Here’s a tip: Leave the R.I. tipped wage alone

Original Article:

  • Author: Michael Saltsman

  • Publication Date: March 2015

  • Newspaper: The Providence Journal

  • Topics: Tipped Wage

Employees at Rhode Island’s world-famous restaurants may have been too busy gearing up for the start of tourist season to notice legislation heard this month by the House Committee on Labor that could put their tip income — and their job — at risk. State Rep. Aaron Regunberg, D-Providence, and his allies in the state’s powerful labor unions have proposed the drastic and dangerous step of increasing the state’s minimum wage for tipped employees by 211 percent.

Here is a quick background for readers not schooled in the basics of the restaurant industry. All employees — both tipped and non-tipped alike — must be paid the state minimum wage of $9 an hour. Currently, Rhode Island follows the Internal Revenue Service and the vast majority of states in treating tips as income earned on the job. Accordingly, tips are counted as income in satisfying the state’s required hourly wage.

If the employee doesn’t hit the $9 figure with his or her $2.89 base pay and tips combined, employers are required to make up the difference. Data from the Census Bureau suggests that typically this isn’t a problem: Rhode Island’s tipped employees self-report an average wage of $12.12 an hour, 35 percent more than the current state minimum wage.

But raising the base wage for tipped employees is not just unnecessary; a new analysis by economists William Even of Miami University and David Macpherson of Trinity University suggests that it could also be detrimental.

A handful of other states have taken the dramatic step of disregarding tip income in satisfying the minimum wage law. Even and Macpherson studied their experiences (as well as the experiences of other states) over two decades, in a recent study published in the Southern Economic Journal. They found a clear relationship between increases in the tipped minimum wage and decreases in full-service restaurant employment.
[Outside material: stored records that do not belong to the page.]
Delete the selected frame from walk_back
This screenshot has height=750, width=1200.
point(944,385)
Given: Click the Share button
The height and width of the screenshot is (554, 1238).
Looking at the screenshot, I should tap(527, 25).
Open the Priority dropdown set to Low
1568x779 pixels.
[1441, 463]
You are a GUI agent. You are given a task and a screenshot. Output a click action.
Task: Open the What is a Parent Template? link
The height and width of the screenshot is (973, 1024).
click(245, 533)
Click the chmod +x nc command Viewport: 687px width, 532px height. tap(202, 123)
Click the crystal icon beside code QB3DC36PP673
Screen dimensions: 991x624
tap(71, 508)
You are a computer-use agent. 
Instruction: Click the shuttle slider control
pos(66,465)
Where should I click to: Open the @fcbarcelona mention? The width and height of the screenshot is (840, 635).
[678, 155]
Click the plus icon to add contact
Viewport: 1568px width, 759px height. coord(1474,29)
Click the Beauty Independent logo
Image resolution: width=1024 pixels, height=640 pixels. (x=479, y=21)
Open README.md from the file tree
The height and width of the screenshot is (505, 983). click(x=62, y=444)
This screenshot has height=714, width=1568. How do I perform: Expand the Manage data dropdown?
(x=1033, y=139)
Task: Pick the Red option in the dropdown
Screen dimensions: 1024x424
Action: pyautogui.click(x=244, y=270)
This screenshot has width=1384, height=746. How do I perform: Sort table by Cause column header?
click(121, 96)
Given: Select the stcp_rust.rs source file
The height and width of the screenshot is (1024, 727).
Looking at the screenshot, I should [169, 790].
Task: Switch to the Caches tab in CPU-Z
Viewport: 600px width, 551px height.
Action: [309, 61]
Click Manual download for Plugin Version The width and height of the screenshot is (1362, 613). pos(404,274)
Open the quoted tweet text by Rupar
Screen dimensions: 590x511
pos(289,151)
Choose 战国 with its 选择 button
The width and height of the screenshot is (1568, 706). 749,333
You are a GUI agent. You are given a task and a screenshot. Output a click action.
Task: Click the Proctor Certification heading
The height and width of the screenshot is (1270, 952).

Applying their analysis to Rhode Island, the economists estimate that eliminating the tipped wage could reduce the state’s full-service restaurant employment by up to 16.9 percent, or up to 3,400 jobs. Servers, bartenders, and hostesses would bear the brunt of this job loss, say the economists.

You don’t need a Ph.D. in economics to understand why. Full-service restaurants operate on very thin profit margins, keeping roughly 3 cents in profit for each dollar in sales. The 211 percent base wage increase being proposed in Rhode Island means that restaurants must either cut costs or raise prices to stay in business.

Raising prices often isn’t an option. Just ask restaurant operators in Oakland, Calif.: Facing a 36 percent increase in their own minimum wage that took effect at the beginning of this month, prices have increased by as much as 20 percent. The San Francisco Chronicle reports that “ the city’s top restaurateurs fear they will lose customers due to higher prices.”

The other option for restaurateurs, unfortunately, is even worse: Reducing job opportunities, cutting hours and laying off employees. These aren’t jobs that Rhode Island can afford to lose. The unemployment rate for young adults in the state remains at 19 percent, and restaurants provide job experience and — as the Census Bureau data shows — fair compensation.

Proponents have suggested that relatively higher poverty rates among tipped employees support their case. But here, too, Census Bureau data is instructive: An analysis from the aforementioned economists shows that differences in poverty rates between tipped and non-tipped employees are mostly due to demographic factors like age and education — not their receipt of tips.

Despite the doom-and-gloom rhetoric from proponents of Representative Regunberg’s bill, tipped employees prefer the status quo: A Google survey of roughly 5,000 people who report earning tip income found that nearly 70 percent of them wouldn’t favor even a $15 minimum wage if it upset the tipping status quo.

The message for Rhode Island legislators is that they should handle this misguided proposal like they’d handle an overcooked meal: Send it back.